» **Task to complete**
Repeat all of the records below word for word, with nothing added or changed.

** Begin **

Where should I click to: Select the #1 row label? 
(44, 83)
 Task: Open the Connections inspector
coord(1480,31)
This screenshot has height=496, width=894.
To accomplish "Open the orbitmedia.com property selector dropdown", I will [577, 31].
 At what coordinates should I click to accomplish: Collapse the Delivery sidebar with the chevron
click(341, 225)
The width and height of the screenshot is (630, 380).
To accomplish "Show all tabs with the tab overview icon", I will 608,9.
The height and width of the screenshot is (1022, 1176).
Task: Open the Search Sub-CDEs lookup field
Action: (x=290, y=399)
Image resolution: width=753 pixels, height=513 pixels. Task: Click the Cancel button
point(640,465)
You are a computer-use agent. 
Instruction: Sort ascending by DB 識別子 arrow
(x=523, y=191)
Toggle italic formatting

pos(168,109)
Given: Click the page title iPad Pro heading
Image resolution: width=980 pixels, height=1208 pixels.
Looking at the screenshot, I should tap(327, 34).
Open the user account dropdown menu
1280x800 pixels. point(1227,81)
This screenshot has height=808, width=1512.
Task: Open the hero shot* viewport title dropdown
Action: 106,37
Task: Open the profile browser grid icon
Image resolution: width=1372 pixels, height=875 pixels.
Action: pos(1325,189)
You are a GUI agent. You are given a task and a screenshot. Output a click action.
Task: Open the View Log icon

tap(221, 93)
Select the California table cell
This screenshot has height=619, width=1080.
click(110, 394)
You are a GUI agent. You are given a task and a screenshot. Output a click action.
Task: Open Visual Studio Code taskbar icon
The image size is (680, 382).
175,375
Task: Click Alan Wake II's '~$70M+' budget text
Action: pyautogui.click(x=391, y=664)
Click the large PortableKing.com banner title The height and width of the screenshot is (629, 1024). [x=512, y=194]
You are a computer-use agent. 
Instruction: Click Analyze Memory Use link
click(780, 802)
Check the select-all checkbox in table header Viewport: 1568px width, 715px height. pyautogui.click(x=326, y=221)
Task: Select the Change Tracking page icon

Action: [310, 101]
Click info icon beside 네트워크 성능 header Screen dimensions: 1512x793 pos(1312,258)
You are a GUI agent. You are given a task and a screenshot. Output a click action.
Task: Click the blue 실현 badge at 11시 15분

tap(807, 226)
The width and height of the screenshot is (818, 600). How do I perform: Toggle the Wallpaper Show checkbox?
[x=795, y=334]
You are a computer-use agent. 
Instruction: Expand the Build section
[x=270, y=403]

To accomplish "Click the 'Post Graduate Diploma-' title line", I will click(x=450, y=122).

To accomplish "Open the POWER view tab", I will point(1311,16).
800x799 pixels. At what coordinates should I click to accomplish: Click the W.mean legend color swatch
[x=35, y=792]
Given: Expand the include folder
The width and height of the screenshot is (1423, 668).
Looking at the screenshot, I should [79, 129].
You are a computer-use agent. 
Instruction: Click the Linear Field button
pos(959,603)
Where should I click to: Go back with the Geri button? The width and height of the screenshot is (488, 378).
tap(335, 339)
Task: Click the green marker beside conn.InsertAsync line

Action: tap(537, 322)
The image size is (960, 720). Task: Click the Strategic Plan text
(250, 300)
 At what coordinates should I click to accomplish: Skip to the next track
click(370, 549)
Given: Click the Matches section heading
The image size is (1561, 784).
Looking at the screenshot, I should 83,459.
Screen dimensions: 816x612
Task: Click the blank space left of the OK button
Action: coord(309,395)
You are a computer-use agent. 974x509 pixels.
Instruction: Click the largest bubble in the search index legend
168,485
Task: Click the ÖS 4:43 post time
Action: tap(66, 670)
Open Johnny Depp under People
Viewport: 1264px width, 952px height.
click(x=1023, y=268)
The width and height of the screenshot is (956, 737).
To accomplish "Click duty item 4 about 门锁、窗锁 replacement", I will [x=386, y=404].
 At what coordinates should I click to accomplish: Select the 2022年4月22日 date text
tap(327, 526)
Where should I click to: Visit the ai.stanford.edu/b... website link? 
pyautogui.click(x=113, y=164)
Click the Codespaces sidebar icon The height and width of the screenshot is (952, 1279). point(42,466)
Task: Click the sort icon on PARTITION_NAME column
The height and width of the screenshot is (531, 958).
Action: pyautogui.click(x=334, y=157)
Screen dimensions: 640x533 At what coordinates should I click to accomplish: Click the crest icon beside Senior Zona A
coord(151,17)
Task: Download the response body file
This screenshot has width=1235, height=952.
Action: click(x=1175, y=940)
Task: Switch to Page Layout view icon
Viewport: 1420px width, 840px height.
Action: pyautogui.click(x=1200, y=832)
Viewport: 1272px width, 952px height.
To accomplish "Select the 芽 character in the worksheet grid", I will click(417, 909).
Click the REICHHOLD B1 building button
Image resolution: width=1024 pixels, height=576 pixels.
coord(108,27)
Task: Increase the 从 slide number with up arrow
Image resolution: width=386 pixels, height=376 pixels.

** End **

» **Reply**
Where should I click to: Select the #1 row label? 
(44, 83)
 Task: Open the Connections inspector
coord(1480,31)
This screenshot has height=496, width=894.
To accomplish "Open the orbitmedia.com property selector dropdown", I will [577, 31].
 At what coordinates should I click to accomplish: Collapse the Delivery sidebar with the chevron
click(341, 225)
The width and height of the screenshot is (630, 380).
To accomplish "Show all tabs with the tab overview icon", I will 608,9.
The height and width of the screenshot is (1022, 1176).
Task: Open the Search Sub-CDEs lookup field
Action: (x=290, y=399)
Image resolution: width=753 pixels, height=513 pixels. Task: Click the Cancel button
point(640,465)
You are a computer-use agent. 
Instruction: Sort ascending by DB 識別子 arrow
(x=523, y=191)
Toggle italic formatting

pos(168,109)
Given: Click the page title iPad Pro heading
Image resolution: width=980 pixels, height=1208 pixels.
Looking at the screenshot, I should tap(327, 34).
Open the user account dropdown menu
1280x800 pixels. point(1227,81)
This screenshot has height=808, width=1512.
Task: Open the hero shot* viewport title dropdown
Action: 106,37
Task: Open the profile browser grid icon
Image resolution: width=1372 pixels, height=875 pixels.
Action: pos(1325,189)
You are a GUI agent. You are given a task and a screenshot. Output a click action.
Task: Open the View Log icon

tap(221, 93)
Select the California table cell
This screenshot has height=619, width=1080.
click(110, 394)
You are a GUI agent. You are given a task and a screenshot. Output a click action.
Task: Open Visual Studio Code taskbar icon
The image size is (680, 382).
175,375
Task: Click Alan Wake II's '~$70M+' budget text
Action: pyautogui.click(x=391, y=664)
Click the large PortableKing.com banner title The height and width of the screenshot is (629, 1024). [x=512, y=194]
You are a computer-use agent. 
Instruction: Click Analyze Memory Use link
click(780, 802)
Check the select-all checkbox in table header Viewport: 1568px width, 715px height. pyautogui.click(x=326, y=221)
Task: Select the Change Tracking page icon

Action: [310, 101]
Click info icon beside 네트워크 성능 header Screen dimensions: 1512x793 pos(1312,258)
You are a GUI agent. You are given a task and a screenshot. Output a click action.
Task: Click the blue 실현 badge at 11시 15분

tap(807, 226)
The width and height of the screenshot is (818, 600). How do I perform: Toggle the Wallpaper Show checkbox?
[x=795, y=334]
You are a computer-use agent. 
Instruction: Expand the Build section
[x=270, y=403]

To accomplish "Click the 'Post Graduate Diploma-' title line", I will click(x=450, y=122).

To accomplish "Open the POWER view tab", I will point(1311,16).
800x799 pixels. At what coordinates should I click to accomplish: Click the W.mean legend color swatch
[x=35, y=792]
Given: Expand the include folder
The width and height of the screenshot is (1423, 668).
Looking at the screenshot, I should [79, 129].
You are a computer-use agent. 
Instruction: Click the Linear Field button
pos(959,603)
Where should I click to: Go back with the Geri button? The width and height of the screenshot is (488, 378).
tap(335, 339)
Task: Click the green marker beside conn.InsertAsync line

Action: tap(537, 322)
The image size is (960, 720). Task: Click the Strategic Plan text
(250, 300)
 At what coordinates should I click to accomplish: Skip to the next track
click(370, 549)
Given: Click the Matches section heading
The image size is (1561, 784).
Looking at the screenshot, I should 83,459.
Screen dimensions: 816x612
Task: Click the blank space left of the OK button
Action: coord(309,395)
You are a computer-use agent. 974x509 pixels.
Instruction: Click the largest bubble in the search index legend
168,485
Task: Click the ÖS 4:43 post time
Action: tap(66, 670)
Open Johnny Depp under People
Viewport: 1264px width, 952px height.
click(x=1023, y=268)
The width and height of the screenshot is (956, 737).
To accomplish "Click duty item 4 about 门锁、窗锁 replacement", I will [x=386, y=404].
 At what coordinates should I click to accomplish: Select the 2022年4月22日 date text
tap(327, 526)
Where should I click to: Visit the ai.stanford.edu/b... website link? 
pyautogui.click(x=113, y=164)
Click the Codespaces sidebar icon The height and width of the screenshot is (952, 1279). point(42,466)
Task: Click the sort icon on PARTITION_NAME column
The height and width of the screenshot is (531, 958).
Action: pyautogui.click(x=334, y=157)
Screen dimensions: 640x533 At what coordinates should I click to accomplish: Click the crest icon beside Senior Zona A
coord(151,17)
Task: Download the response body file
This screenshot has width=1235, height=952.
Action: click(x=1175, y=940)
Task: Switch to Page Layout view icon
Viewport: 1420px width, 840px height.
Action: pyautogui.click(x=1200, y=832)
Viewport: 1272px width, 952px height.
To accomplish "Select the 芽 character in the worksheet grid", I will click(417, 909).
Click the REICHHOLD B1 building button
Image resolution: width=1024 pixels, height=576 pixels.
coord(108,27)
Task: Increase the 从 slide number with up arrow
Image resolution: width=386 pixels, height=376 pixels.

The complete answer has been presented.